Inside the nuclear fusion breakthrough that could be a step to unlimited clean energy in the distant future

Nuclear Fusion: Inside the breakthrough that could change our world | 60 Minutes

Last month, the nearest star to the Earth was in California. In a laboratory, for the first time, the world's largest lasers forced atoms of hydrogen to fuse together in the same kind of energy producing reaction that fires the sun. It lasted less than a billionth of a second. But, after six decades of toil and failure, the Lawrence Livermore National Laboratory proved it could be done. If fusion becomes commercial power one day, it would be endless and carbon free. In other words, it would change human destiny. As you'll see, there's far to go. But after December's breakthrough, we were invited to tour the lab and meet the team that brought star power down to Earth.
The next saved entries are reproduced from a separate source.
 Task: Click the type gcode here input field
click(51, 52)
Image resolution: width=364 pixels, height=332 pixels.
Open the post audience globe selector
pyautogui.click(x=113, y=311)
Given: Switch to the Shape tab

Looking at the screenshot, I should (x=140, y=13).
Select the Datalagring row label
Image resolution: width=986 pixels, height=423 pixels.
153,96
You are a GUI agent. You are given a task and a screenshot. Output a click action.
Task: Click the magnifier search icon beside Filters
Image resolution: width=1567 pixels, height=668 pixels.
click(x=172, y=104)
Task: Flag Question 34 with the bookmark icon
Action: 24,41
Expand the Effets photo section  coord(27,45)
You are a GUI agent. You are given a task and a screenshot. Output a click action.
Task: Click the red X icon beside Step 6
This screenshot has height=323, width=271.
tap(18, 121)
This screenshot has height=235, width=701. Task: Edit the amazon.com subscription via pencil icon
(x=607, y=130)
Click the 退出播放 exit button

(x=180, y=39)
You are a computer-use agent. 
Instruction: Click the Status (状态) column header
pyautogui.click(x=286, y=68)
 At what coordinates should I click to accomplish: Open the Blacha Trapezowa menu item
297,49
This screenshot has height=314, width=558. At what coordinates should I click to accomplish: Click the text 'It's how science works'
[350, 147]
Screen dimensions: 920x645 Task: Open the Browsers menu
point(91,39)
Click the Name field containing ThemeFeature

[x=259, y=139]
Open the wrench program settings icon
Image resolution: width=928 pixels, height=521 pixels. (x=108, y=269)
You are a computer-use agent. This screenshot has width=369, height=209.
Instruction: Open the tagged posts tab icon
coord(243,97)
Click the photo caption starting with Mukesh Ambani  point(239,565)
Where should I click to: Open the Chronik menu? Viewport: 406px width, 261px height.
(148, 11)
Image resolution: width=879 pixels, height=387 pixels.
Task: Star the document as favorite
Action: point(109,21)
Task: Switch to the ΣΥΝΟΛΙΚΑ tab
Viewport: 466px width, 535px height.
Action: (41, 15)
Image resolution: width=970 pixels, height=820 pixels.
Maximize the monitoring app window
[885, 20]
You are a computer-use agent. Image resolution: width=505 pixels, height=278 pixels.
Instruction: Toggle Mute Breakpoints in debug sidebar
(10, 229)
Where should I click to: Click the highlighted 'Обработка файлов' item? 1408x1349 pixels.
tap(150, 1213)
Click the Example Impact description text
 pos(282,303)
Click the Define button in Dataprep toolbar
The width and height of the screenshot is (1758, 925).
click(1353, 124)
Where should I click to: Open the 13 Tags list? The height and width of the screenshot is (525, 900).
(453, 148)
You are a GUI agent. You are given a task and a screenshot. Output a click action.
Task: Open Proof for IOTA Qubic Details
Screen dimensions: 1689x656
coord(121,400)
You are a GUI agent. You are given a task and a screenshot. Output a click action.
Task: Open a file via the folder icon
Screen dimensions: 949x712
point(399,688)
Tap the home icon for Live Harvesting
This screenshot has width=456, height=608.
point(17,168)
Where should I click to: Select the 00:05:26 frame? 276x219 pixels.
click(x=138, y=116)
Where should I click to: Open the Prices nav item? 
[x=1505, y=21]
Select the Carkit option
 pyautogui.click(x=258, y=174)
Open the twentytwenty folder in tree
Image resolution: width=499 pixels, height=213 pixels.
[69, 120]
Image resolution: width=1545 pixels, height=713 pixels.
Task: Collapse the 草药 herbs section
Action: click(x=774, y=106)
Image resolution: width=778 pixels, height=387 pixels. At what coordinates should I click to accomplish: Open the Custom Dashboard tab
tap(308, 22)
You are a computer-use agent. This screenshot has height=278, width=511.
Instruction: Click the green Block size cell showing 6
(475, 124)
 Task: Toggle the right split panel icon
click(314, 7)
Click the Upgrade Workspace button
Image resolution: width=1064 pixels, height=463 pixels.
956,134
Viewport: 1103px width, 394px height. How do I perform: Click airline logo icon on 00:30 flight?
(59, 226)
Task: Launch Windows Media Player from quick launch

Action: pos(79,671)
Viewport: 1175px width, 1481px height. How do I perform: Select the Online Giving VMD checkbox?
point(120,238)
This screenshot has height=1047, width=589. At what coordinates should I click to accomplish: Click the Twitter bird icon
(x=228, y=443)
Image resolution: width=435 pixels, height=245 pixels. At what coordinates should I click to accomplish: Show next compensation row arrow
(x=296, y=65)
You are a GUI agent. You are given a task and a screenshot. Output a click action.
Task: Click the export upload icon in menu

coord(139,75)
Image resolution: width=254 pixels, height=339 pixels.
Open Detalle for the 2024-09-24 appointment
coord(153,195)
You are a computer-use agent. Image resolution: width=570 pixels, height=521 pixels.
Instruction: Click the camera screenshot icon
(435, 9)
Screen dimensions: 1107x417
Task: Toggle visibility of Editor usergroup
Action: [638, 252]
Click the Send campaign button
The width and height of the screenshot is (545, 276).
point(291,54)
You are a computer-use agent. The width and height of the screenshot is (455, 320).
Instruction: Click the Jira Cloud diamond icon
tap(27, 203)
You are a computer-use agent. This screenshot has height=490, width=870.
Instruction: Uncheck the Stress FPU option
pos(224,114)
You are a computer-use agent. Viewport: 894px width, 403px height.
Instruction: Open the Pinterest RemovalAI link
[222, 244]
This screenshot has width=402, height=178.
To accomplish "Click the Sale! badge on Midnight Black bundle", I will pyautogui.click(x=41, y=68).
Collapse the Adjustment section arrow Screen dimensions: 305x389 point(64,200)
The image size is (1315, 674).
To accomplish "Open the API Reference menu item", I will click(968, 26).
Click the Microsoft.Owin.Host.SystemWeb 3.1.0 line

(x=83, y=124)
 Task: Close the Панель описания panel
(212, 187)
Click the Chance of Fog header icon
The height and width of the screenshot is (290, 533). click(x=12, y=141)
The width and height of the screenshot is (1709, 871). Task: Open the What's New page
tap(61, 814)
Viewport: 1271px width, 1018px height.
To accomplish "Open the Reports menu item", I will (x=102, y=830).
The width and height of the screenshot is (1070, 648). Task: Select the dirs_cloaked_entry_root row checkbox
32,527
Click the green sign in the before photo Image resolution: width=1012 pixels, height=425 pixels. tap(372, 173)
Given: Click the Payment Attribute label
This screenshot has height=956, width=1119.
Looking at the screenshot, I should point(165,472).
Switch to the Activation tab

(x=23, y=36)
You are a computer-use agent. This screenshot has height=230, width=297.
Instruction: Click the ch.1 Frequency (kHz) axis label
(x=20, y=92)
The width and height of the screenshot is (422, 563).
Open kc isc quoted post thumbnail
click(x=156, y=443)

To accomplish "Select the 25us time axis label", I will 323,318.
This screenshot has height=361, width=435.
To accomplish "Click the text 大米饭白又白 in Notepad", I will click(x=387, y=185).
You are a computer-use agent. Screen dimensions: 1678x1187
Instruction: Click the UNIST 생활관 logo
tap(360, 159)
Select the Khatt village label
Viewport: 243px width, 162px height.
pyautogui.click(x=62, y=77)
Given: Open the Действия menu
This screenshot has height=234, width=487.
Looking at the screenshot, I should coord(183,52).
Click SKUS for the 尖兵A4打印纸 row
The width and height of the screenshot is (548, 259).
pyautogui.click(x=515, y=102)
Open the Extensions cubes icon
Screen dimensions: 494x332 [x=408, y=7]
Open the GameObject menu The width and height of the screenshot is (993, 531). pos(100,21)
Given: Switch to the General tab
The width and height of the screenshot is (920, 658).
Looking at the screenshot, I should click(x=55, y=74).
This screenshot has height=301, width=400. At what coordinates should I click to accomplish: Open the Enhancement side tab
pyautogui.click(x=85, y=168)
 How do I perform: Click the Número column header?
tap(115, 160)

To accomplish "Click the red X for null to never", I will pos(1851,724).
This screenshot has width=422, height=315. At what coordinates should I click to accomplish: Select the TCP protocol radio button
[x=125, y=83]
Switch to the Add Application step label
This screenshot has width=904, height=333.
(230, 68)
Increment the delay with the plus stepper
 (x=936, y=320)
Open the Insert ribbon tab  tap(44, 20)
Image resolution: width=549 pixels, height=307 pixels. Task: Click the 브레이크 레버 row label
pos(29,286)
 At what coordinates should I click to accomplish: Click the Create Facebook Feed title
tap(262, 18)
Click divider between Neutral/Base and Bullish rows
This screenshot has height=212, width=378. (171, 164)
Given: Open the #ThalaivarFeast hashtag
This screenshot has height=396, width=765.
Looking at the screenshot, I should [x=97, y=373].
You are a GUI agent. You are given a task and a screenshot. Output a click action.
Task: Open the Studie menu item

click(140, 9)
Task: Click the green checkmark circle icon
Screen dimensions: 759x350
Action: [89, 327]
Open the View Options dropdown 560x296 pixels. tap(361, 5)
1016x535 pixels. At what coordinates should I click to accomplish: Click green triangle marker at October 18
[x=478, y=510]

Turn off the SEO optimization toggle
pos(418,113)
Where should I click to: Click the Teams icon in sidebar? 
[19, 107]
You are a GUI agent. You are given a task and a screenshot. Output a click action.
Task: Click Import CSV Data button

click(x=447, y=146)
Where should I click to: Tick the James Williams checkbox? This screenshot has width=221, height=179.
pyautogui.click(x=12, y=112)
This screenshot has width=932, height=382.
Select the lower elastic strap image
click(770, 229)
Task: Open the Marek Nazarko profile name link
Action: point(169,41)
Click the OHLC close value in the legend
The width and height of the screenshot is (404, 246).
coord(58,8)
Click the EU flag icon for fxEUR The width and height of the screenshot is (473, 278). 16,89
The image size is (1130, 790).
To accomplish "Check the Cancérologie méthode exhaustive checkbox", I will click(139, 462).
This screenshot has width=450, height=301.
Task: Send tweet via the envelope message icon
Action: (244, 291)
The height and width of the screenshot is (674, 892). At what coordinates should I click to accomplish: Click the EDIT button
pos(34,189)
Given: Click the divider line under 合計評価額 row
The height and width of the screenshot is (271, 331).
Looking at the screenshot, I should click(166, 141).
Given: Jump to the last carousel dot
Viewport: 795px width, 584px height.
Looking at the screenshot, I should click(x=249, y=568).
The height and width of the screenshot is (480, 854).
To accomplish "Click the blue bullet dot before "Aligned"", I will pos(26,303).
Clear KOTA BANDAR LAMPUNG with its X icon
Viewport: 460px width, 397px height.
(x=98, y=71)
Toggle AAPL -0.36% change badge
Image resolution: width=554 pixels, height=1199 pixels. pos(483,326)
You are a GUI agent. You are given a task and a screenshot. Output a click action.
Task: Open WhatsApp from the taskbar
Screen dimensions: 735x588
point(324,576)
Uncontrolled fusion is easy--mastered so long ago the films are in black and white. Fusion is what a hydrogen bomb does, releasing energy by forcing atoms of hydrogen to fuse together. What's been impossible is harnessing the fires of Armageddon into something useful. 

The U.S. Department of Energy's Lawrence Livermore National Laboratory helps maintain nuclear weapons and experiments with high-energy physics. An hour east of San Francisco, we met Livermore's director, Kim Budil, in the lab that made history, the National Ignition Facility. 

Kim Budil: The National Ignition Facility is the world's largest, most energetic laser. It was built starting in the 1990s, to create conditions in the laboratory that had previously only been accessible in the most extreme objects in the universe, like the center of giant planets, or the sun, or in operating nuclear weapons. And the goal was to really be able to study that kind of very high-energy, high-density condition in a lot of detail.

  Kim Budil

The National Ignition Facility, or NIF, was built for $3.5 billion to ignite self-sustaining fusion. They tried nearly 200 times over 13 years. But like a car with a weak battery, the atomic 'engine' would never turn over.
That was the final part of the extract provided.